Looking ahead, the company said it expects adjusted 2016 fiscal year earnings before interest, taxes, depreciation and amortization to be between $9.5 billion and $10 billion.
At the close of trading Wednesday shares were down nearly 5.5% (-$0.20) to $3.47.
In a research note, Craig Moffett of MoffettNathanson wrote, “If you offer a fifty percent discount to the competition, there’s something wrong if you DON’T add subscribers.”
According to Sprint CEO Marcelo Claure, however, the customer gain was good when compared with how badly the company performed just a few years ago. In Q1 2015, for example, Sprint lost 201,000 customers.

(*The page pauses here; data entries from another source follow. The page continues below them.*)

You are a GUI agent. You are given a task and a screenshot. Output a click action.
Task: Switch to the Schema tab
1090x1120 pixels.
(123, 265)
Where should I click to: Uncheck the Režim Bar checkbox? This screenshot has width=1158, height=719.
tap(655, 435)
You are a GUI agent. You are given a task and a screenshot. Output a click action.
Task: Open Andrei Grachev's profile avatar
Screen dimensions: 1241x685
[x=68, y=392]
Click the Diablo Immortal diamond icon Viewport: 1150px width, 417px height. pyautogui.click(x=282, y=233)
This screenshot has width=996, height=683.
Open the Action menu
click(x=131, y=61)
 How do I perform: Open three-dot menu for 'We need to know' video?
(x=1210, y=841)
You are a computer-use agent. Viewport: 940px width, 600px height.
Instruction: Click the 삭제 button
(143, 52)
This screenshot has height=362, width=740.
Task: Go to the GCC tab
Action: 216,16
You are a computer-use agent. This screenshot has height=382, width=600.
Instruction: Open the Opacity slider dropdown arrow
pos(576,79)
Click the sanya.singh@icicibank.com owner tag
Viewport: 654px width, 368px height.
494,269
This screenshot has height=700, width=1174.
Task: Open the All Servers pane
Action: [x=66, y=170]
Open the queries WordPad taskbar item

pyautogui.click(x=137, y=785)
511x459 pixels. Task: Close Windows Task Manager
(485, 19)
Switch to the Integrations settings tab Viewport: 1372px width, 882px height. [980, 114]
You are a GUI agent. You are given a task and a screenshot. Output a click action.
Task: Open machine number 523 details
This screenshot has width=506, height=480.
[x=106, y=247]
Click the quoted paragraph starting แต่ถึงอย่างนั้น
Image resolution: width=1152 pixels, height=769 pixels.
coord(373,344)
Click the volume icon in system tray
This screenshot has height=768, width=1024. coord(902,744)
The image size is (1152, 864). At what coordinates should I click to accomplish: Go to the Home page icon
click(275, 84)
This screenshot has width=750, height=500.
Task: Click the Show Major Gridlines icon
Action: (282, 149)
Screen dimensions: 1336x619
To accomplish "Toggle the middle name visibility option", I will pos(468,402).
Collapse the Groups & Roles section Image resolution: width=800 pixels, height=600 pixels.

Sprint's customer base at the end of Q1 was 58.8 million, including prepaid and wholesale connections.
Never Say Die
Claure’s goal of achieving the No. 1 or No. 2 network was considered bold at the 2015 Code conference.
Now, with billions in spending cuts, the goal seems next to impossible. Not that Claure has noticed.
“The goal has not changed,” Claure said earlier this week. “We are determined to reach that.”
Despite this, some like New Street research analyst Jonathan Chaplin have said the real goal is being solvent enough to be acquired by T-Mobile.
Analysts Weigh In
Sprint’s focus on its transformation has won both praise and pans from investment analysts.
Wells Fargo Securities analyst, Jennifer Fritzsche said, “In our view, Sprint is making great strides on its turnaround strategy,” reflecting what she called a “disciplined approach.”
On the other hand, Jefferies Equity research analyst Mike McCormack had doubts about Sprint network investment plan. “In our view,” he said, “a delay until fiscal year 2017 on (network) densification could make sustainable subscriber gains problematic.”
Mixed ratings also abound with Woo Trader’s current performance weighted rating at “Perform,” Zacks rating set at “Hold,” and TipRanks rating the stock “Sell.”